I think I know how apple "cracked" it. They are going to do to the cable TV Companies what they did to the cell phone industry, and then some. They will become a DVR vendor like motorola. First, they will charge the carriers hundreds in subsidy for the device, but the carriers will sell it on contract to the user, with a certain monthly fee. Right now DVR box costs $10 a month, this will cost at least $20/mo with a two year contract. This is also how they will sell at higher prices. They will move the TV industry more towards the contract/subsidy model, becoming the desired device and boosting the companies subscribers that offer their TV. Doesn't really solve the Balkanization problem, except they could have a DVR / iTunes hybrid.
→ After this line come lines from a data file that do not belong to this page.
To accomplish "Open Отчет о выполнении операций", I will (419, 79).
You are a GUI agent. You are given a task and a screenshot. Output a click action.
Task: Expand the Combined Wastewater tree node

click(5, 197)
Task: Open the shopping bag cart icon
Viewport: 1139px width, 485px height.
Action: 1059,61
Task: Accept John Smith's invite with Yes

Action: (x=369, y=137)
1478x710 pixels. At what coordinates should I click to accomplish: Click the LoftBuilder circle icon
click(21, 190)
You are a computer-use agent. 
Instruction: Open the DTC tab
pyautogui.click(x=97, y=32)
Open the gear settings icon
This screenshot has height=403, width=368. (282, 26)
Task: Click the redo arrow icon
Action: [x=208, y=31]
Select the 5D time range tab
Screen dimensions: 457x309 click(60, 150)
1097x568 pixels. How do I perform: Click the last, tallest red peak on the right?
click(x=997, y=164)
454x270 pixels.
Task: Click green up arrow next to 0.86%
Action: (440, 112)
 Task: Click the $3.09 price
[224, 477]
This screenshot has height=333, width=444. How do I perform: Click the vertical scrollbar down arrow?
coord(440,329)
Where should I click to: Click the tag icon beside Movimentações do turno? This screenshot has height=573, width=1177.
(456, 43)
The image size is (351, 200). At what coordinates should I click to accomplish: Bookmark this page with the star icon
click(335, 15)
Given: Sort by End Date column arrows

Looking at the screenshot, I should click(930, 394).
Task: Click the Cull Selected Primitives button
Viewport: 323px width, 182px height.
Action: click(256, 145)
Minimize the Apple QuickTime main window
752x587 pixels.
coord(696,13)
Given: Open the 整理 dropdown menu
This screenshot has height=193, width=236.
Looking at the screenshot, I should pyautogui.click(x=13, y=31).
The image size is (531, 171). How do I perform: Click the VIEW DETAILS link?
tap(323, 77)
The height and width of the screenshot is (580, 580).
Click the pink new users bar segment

Not their style but everyone has a DVR anyway so is apple really going to end DVRs with iTunes? Not in the near future, so if you can't beat em, join em to beat em at their own game. It would be really nice to get rid of the cable box/ DVR, apple TV, and just have them all in the screen and integrated. And just to make a prediction that will never come true, it will play blu ray. Side load. Imagine that. One tv does it all.

You are definitely on to something. Your theory makes the most sense so far.
 

MRU

macrumors Penryn
Aug 23, 2005
25,368
8,948
a better place
So siri is barely functioning outside of the US on iPhone, and very much still in Beta, and yet she's magically now on a TV set inside a canadian network company...... Yeah right.... I'm calling shenanigans on this article.


Talking to your tv, waving your hands and arms to control it.... I can imagine the chaos when their is an argument going on about what to watch. It will be changing channels, surfing the net, streaming etc all at the same time. Much better than a remote.


Think of the poor suckers watching PRON ;-) Hands waving about, speaking to their TV... Siri interjecting half way through.... "Sorry viewer. I don't understand "yeah that's the stuff, do it baby". Did you mean "Turn to Letterman?".........
 

mcfmullen

macrumors member
Feb 6, 2012
71
1
You have no clue what you're talking about - none whatsoever.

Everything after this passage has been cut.